Respect the fence in the soft focus, close to the limit, caution loose gravel, otherwise you’ll lose your grip, will be responsible for damages that no insurance would pay, in the area designated for Lost Animals.

© Sabine Scho

Fleeing animals astound with cunning, don’t believe they’ll let themselves be lured, petted, tamed, that they’re missing something you have little of.
They’re not from around here, come to and from the country, remember the zoo area, their turf, from Plato’s break room you hear them panting, invisible creatures. Watchmen from Hell.

They sketch shadows that they don’t cast, search for the zodiac signs not far from the observatory. Stargazers, armed to the teeth, lost in space.
Their shibboleth, the growling of a bear in chains, the squeal of the tires that feast on gravel, a red mustang that always keeps on track.

Lascaux is located in L.A., you just have to get out to understand that, and that the ciphers in the abandoned caves mean something.
Guess what? Mr. Psycho bombed this place.

© Sabine Scho

Cat Houses in front of the Church

First scratch with your paw, making the sign of the cross, then enter the smoky cave. Through the colored panes you will be illuminated by the glistening light of the deity. The divine attempt to reach Ground Control? You’d better not mess with Major Tom.

Cats stroll in the House of God like it’s my bird brain. And God licks his whiskers behind the retable, some kind of richly ornamented Spanish wall.
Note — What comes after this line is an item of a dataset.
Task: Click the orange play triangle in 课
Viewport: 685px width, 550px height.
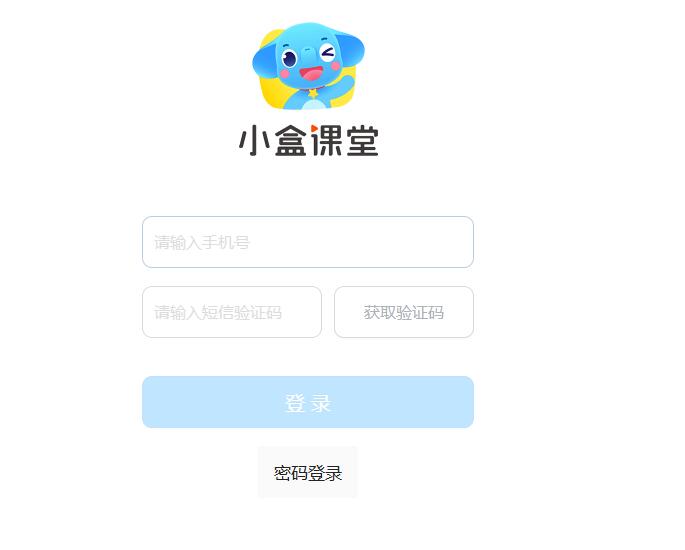Action: (314, 128)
Mouse pickers or pleasant company for Jerome in his Study? Cunning, cleaning addicts, sweet-toothed and lazy, Satan himself, the heretics’ cat has nine lives. Three times a black cat. Get thee behind me, evil spirit.

That’s not to say that completely different animals can’t live here. Corn snakes or owls as the sub-tenants of the less-domesticated kitties, tormented by original sin, nervously drawing back their paws on hot tin roofs.
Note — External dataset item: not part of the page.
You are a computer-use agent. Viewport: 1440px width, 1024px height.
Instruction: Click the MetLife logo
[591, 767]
The separation from God requires a mediator, but nobody knows how animals got into Paradise in the first place. Starting with the snake, where did that come from?
Their eyes, coin slots for four-legged bandits, black cats, the first gambling creatures of the Caille brothers.

They skillfully take the rats, household waste, and cockroaches out of churches, stables, and sheds before they have a go at the fledglings in the trees. The last thing most of them see is the inside of a burlap sack, when their hisses are soaked up by the canals of Venice. Their ancestors may have been saber-toothed tigers with teeth longer than their tails.
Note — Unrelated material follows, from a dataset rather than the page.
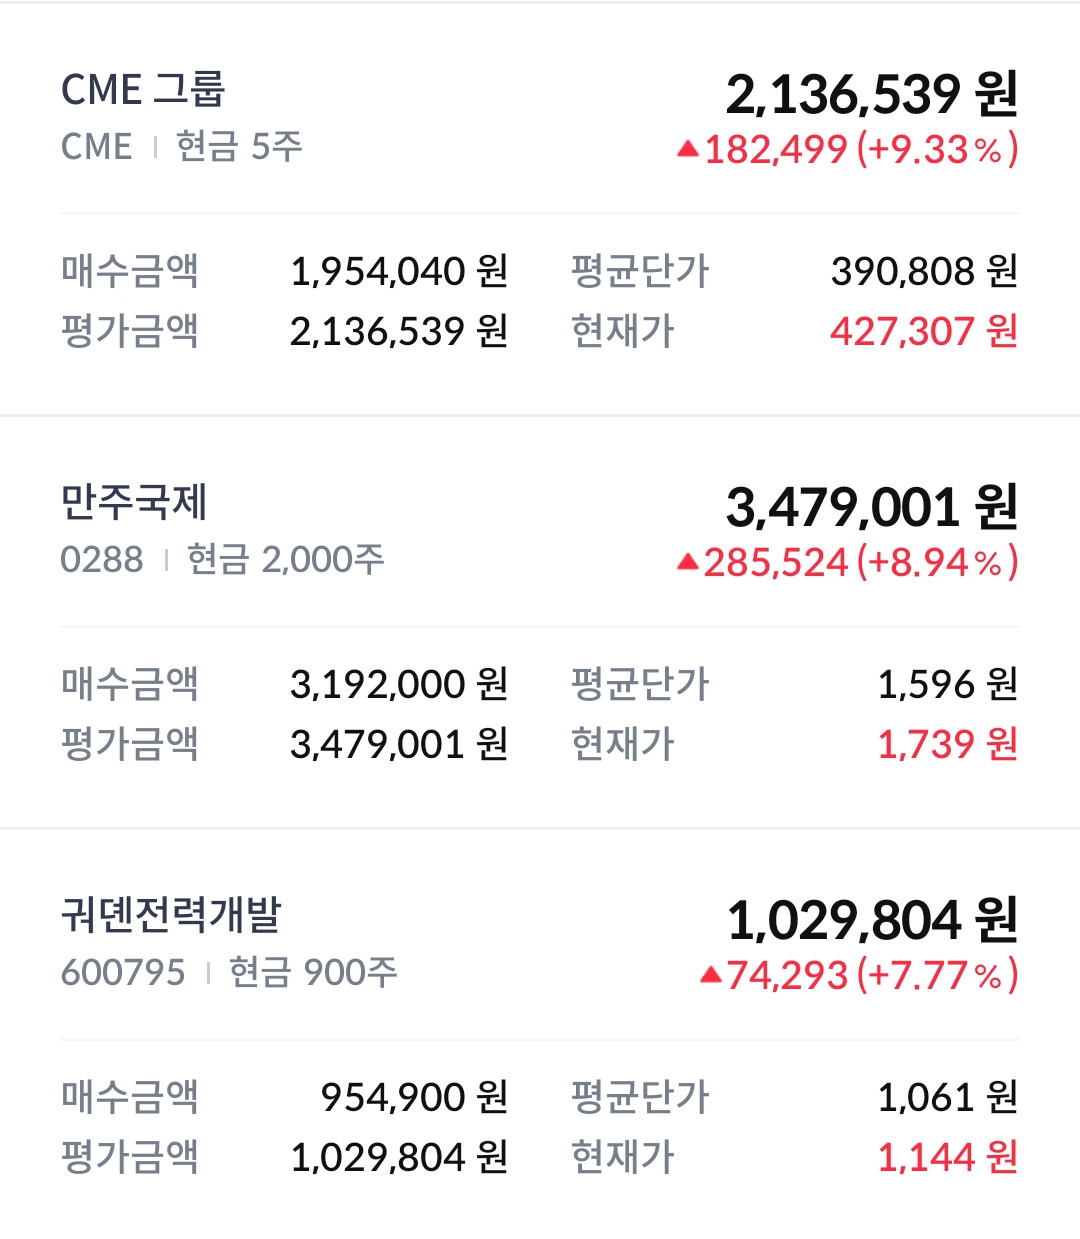
Task: Tap 만주국제 purchase amount 3,192,000 원
Action: point(399,684)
What are the cats called? Do they really have three names? One for domestic use, one for their majestic prowling, and one that is only known to each cat, dozed off on top of cigarette butts, exhausted next to the hydrants, not on Mohammed’s sleeve that the Prophet cut off in order to not rouse his house cat before leaving it to pray?
A little beast of prey for which canned food was invented, yet the can-opener was invented in its own right, because everything we feed then willingly assumes goodness and grace?